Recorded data
____

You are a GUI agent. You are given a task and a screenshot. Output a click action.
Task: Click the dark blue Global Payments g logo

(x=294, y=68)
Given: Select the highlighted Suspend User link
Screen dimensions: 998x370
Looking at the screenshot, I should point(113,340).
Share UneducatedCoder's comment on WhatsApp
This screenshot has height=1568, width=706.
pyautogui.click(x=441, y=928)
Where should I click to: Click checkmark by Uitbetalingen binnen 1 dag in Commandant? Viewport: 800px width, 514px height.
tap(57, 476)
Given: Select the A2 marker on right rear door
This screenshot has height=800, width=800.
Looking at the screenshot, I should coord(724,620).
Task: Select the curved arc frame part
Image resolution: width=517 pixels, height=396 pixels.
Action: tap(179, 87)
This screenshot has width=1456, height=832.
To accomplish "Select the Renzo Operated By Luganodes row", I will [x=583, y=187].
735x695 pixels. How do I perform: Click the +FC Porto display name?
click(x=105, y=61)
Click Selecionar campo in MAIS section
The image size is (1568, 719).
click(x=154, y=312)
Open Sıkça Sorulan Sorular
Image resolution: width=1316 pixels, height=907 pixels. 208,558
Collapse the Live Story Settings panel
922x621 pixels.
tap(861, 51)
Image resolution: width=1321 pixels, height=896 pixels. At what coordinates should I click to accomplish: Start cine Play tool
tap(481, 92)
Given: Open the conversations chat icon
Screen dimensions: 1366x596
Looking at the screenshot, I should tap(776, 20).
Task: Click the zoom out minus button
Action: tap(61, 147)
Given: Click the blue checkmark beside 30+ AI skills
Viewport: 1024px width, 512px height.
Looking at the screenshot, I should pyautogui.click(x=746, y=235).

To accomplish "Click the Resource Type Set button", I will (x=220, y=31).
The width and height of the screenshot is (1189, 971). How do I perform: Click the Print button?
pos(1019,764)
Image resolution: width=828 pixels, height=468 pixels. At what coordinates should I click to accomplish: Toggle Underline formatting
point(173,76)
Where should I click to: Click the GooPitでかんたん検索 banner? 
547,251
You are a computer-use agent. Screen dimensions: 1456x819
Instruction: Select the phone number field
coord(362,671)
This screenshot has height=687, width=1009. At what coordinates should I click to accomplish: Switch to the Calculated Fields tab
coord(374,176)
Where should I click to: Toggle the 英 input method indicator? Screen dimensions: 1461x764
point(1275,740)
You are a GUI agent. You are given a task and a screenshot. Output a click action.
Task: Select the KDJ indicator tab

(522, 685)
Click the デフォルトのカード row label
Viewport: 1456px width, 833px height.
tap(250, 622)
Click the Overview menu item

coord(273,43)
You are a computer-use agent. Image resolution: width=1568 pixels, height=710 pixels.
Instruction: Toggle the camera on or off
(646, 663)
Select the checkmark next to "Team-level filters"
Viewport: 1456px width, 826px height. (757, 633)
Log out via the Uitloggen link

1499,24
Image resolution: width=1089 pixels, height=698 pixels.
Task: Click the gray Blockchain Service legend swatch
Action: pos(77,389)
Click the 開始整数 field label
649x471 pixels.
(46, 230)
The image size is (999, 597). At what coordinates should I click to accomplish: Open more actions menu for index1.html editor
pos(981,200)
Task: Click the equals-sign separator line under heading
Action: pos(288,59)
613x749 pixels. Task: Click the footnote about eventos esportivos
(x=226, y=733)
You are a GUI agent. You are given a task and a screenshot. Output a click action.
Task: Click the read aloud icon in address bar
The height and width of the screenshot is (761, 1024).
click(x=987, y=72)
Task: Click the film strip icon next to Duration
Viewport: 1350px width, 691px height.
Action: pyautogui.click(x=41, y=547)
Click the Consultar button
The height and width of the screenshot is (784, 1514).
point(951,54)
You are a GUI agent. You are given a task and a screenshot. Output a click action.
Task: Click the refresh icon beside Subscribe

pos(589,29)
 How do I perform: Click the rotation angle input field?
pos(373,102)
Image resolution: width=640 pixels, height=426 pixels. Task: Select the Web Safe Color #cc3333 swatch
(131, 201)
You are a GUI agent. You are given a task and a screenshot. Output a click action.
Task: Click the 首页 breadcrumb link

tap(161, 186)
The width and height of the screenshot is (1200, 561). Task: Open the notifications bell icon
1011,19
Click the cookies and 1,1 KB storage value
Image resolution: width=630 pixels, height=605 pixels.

____

PROBLEM STATEMENT> Each record must be transcribed exactly, with nothing left out.

SOLUTION FOR THIS PROBLEM>
You are a GUI agent. You are given a task and a screenshot. Output a click action.
Task: Click the dark blue Global Payments g logo

(x=294, y=68)
Given: Select the highlighted Suspend User link
Screen dimensions: 998x370
Looking at the screenshot, I should point(113,340).
Share UneducatedCoder's comment on WhatsApp
This screenshot has height=1568, width=706.
pyautogui.click(x=441, y=928)
Where should I click to: Click checkmark by Uitbetalingen binnen 1 dag in Commandant? Viewport: 800px width, 514px height.
tap(57, 476)
Given: Select the A2 marker on right rear door
This screenshot has height=800, width=800.
Looking at the screenshot, I should coord(724,620).
Task: Select the curved arc frame part
Image resolution: width=517 pixels, height=396 pixels.
Action: tap(179, 87)
This screenshot has width=1456, height=832.
To accomplish "Select the Renzo Operated By Luganodes row", I will [x=583, y=187].
735x695 pixels. How do I perform: Click the +FC Porto display name?
click(x=105, y=61)
Click Selecionar campo in MAIS section
The image size is (1568, 719).
click(x=154, y=312)
Open Sıkça Sorulan Sorular
Image resolution: width=1316 pixels, height=907 pixels. 208,558
Collapse the Live Story Settings panel
922x621 pixels.
tap(861, 51)
Image resolution: width=1321 pixels, height=896 pixels. At what coordinates should I click to accomplish: Start cine Play tool
tap(481, 92)
Given: Open the conversations chat icon
Screen dimensions: 1366x596
Looking at the screenshot, I should tap(776, 20).
Task: Click the zoom out minus button
Action: tap(61, 147)
Given: Click the blue checkmark beside 30+ AI skills
Viewport: 1024px width, 512px height.
Looking at the screenshot, I should pyautogui.click(x=746, y=235).

To accomplish "Click the Resource Type Set button", I will (x=220, y=31).
The width and height of the screenshot is (1189, 971). How do I perform: Click the Print button?
pos(1019,764)
Image resolution: width=828 pixels, height=468 pixels. At what coordinates should I click to accomplish: Toggle Underline formatting
point(173,76)
Where should I click to: Click the GooPitでかんたん検索 banner? 
547,251
You are a computer-use agent. Screen dimensions: 1456x819
Instruction: Select the phone number field
coord(362,671)
This screenshot has height=687, width=1009. At what coordinates should I click to accomplish: Switch to the Calculated Fields tab
coord(374,176)
Where should I click to: Toggle the 英 input method indicator? Screen dimensions: 1461x764
point(1275,740)
You are a GUI agent. You are given a task and a screenshot. Output a click action.
Task: Select the KDJ indicator tab

(522, 685)
Click the デフォルトのカード row label
Viewport: 1456px width, 833px height.
tap(250, 622)
Click the Overview menu item

coord(273,43)
You are a computer-use agent. Image resolution: width=1568 pixels, height=710 pixels.
Instruction: Toggle the camera on or off
(646, 663)
Select the checkmark next to "Team-level filters"
Viewport: 1456px width, 826px height. (757, 633)
Log out via the Uitloggen link

1499,24
Image resolution: width=1089 pixels, height=698 pixels.
Task: Click the gray Blockchain Service legend swatch
Action: pos(77,389)
Click the 開始整数 field label
649x471 pixels.
(46, 230)
The image size is (999, 597). At what coordinates should I click to accomplish: Open more actions menu for index1.html editor
pos(981,200)
Task: Click the equals-sign separator line under heading
Action: pos(288,59)
613x749 pixels. Task: Click the footnote about eventos esportivos
(x=226, y=733)
You are a GUI agent. You are given a task and a screenshot. Output a click action.
Task: Click the read aloud icon in address bar
The height and width of the screenshot is (761, 1024).
click(x=987, y=72)
Task: Click the film strip icon next to Duration
Viewport: 1350px width, 691px height.
Action: pyautogui.click(x=41, y=547)
Click the Consultar button
The height and width of the screenshot is (784, 1514).
point(951,54)
You are a GUI agent. You are given a task and a screenshot. Output a click action.
Task: Click the refresh icon beside Subscribe

pos(589,29)
 How do I perform: Click the rotation angle input field?
pos(373,102)
Image resolution: width=640 pixels, height=426 pixels. Task: Select the Web Safe Color #cc3333 swatch
(131, 201)
You are a GUI agent. You are given a task and a screenshot. Output a click action.
Task: Click the 首页 breadcrumb link

tap(161, 186)
The width and height of the screenshot is (1200, 561). Task: Open the notifications bell icon
1011,19
Click the cookies and 1,1 KB storage value
Image resolution: width=630 pixels, height=605 pixels.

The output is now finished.